_Task to complete:_ From the first line through the line containing "Click the Activities button", transcribe the records exactly and include no other lines.

*** Opening of Source material ***

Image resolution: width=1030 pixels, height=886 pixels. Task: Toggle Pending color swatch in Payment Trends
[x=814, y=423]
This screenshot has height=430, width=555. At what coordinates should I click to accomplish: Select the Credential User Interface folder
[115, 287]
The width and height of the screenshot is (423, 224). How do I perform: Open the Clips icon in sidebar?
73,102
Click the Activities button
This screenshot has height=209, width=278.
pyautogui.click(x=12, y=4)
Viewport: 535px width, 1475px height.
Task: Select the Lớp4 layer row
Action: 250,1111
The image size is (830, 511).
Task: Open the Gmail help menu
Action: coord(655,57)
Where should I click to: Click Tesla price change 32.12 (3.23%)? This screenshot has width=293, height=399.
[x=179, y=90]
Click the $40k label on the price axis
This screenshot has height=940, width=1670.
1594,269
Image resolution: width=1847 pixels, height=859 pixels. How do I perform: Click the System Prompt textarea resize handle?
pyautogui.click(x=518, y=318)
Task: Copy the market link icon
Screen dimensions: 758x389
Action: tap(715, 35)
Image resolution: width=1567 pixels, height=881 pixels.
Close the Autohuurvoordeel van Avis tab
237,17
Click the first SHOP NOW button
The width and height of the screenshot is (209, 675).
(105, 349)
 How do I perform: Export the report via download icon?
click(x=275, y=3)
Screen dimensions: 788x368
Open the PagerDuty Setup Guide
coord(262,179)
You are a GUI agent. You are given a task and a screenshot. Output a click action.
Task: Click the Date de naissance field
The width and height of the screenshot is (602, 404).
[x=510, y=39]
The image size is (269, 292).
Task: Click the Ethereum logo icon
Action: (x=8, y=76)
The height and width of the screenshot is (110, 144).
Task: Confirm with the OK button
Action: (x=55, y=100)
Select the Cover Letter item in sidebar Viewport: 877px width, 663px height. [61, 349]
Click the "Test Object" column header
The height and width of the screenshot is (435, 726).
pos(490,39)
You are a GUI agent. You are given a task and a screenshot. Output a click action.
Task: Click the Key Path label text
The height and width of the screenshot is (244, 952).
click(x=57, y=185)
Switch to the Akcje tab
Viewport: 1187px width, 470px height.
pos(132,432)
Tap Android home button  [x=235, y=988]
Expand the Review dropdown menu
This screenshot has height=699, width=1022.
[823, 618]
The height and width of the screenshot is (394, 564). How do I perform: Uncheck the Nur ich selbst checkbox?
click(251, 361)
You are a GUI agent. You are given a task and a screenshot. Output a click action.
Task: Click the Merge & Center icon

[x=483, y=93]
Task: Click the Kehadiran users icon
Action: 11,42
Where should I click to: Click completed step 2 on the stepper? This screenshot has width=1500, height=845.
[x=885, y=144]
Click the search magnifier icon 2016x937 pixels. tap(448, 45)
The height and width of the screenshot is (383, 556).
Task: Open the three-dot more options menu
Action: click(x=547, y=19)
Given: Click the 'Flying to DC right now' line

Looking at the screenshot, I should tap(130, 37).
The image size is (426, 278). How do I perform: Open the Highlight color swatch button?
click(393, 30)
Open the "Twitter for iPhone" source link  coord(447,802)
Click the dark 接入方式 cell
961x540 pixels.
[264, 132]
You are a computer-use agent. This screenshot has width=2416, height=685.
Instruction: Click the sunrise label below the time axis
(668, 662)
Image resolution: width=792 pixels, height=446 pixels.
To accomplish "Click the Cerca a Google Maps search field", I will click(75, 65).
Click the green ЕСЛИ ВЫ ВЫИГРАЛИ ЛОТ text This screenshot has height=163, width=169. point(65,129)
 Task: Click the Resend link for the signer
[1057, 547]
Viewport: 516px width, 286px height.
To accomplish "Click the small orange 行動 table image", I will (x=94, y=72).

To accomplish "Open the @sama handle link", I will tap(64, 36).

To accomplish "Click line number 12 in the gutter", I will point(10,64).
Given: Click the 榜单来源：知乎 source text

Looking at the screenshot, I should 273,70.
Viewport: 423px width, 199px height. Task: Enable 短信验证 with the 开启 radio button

*** Close of Source material ***

_Reply:_
Image resolution: width=1030 pixels, height=886 pixels. Task: Toggle Pending color swatch in Payment Trends
[x=814, y=423]
This screenshot has height=430, width=555. At what coordinates should I click to accomplish: Select the Credential User Interface folder
[115, 287]
The width and height of the screenshot is (423, 224). How do I perform: Open the Clips icon in sidebar?
73,102
Click the Activities button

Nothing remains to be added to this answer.